Extracted material:
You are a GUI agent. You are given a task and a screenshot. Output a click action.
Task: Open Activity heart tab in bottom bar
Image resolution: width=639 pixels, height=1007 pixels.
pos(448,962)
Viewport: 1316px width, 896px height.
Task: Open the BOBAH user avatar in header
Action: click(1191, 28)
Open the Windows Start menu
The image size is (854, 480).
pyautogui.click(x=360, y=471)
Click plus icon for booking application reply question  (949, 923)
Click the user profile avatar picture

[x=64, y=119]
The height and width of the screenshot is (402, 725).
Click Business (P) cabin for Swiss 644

Work instructions: Your response should be an exact copy of all the records.

Response to the task:
You are a GUI agent. You are given a task and a screenshot. Output a click action.
Task: Open Activity heart tab in bottom bar
Image resolution: width=639 pixels, height=1007 pixels.
pos(448,962)
Viewport: 1316px width, 896px height.
Task: Open the BOBAH user avatar in header
Action: click(1191, 28)
Open the Windows Start menu
The image size is (854, 480).
pyautogui.click(x=360, y=471)
Click plus icon for booking application reply question  (949, 923)
Click the user profile avatar picture

[x=64, y=119]
The height and width of the screenshot is (402, 725).
Click Business (P) cabin for Swiss 644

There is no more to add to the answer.